Ammoniak‑Cracking für Wasserstoffimporte

Ammoniak‑Cracking: Umwandlung zu reinem H₂

Projektbeschreibung

Am Uniper-Standort Gelsenkirchen-Scholven entsteht eine der weltweit ersten Demonstrationsanlagen für das Ammoniak-Cracking im industriellen Maßstab. Alle erforderlichen Genehmigungen liegen vor, der Bau läuft bereits und die Inbetriebnahme ist für Ende 2026 geplant. Ammoniak lässt sich über große Entfernungen einfacher lagern und transportieren als reiner Wasserstoff.

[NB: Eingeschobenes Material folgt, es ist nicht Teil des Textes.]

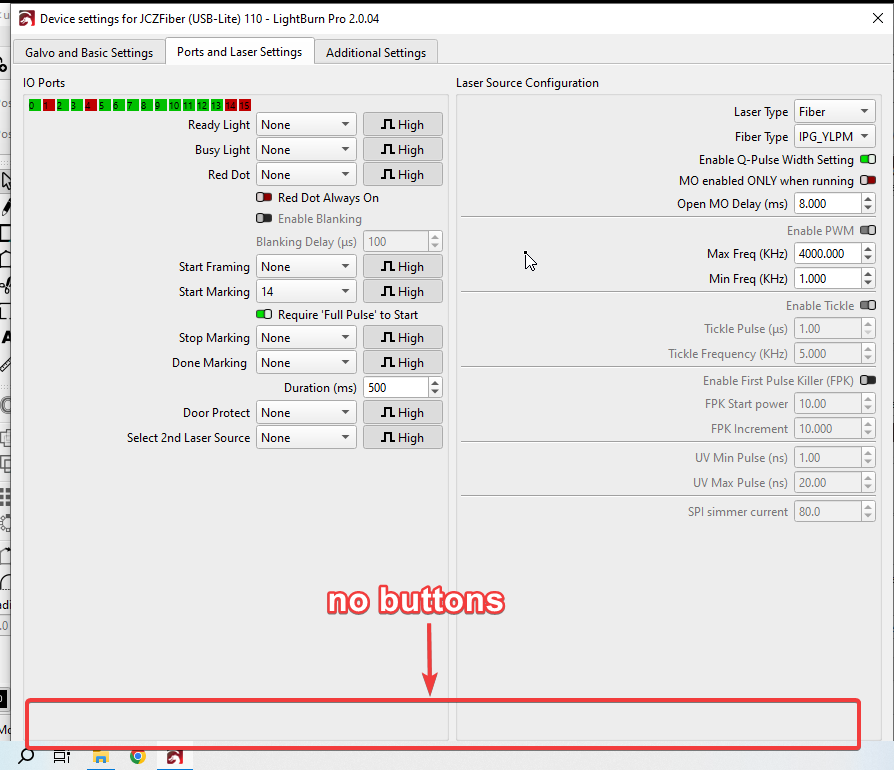Open the Laser Type dropdown
Image resolution: width=894 pixels, height=770 pixels.
click(x=834, y=112)
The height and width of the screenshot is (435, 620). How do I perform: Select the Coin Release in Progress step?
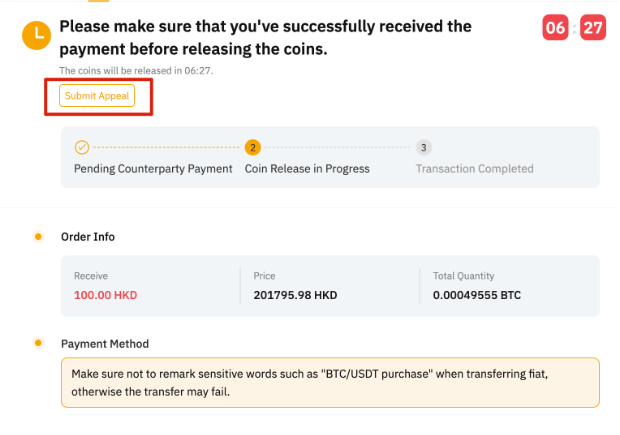click(x=307, y=169)
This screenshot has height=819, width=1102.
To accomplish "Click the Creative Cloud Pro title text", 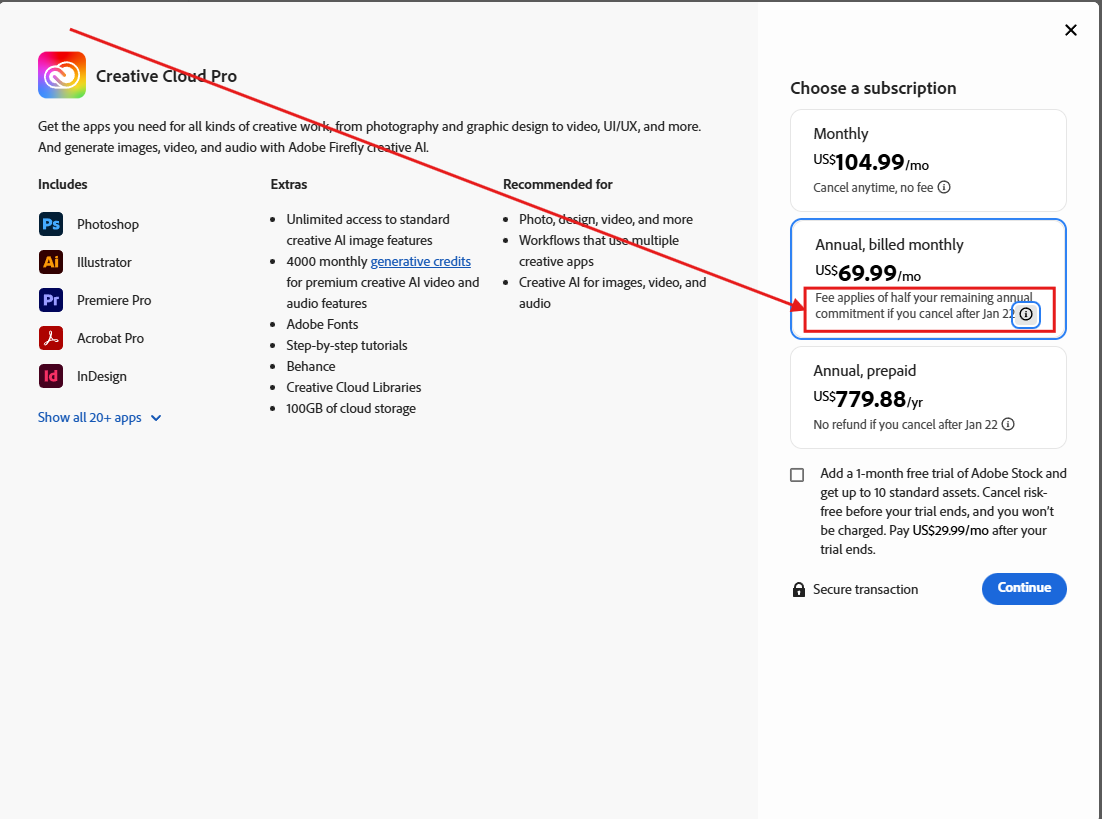I will (166, 76).
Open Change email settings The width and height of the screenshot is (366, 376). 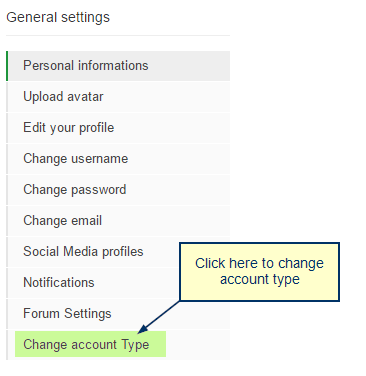(x=118, y=221)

Durch das Cracking-Verfahren wird Ammoniak bei hoher Temperatur katalytisch in Wasserstoff und Stickstoff zerlegt und für eine hohe Wasserstoffreinheit der Stickstoff abgetrennt. Die Anlage soll bis zu 4 Tonnen Wasserstoff pro Tag bereitstellen und damit zeigen, wie internationale Importe von Wasserstoffträgern künftig für industrielle Anwendungen nutzbar gemacht werden können.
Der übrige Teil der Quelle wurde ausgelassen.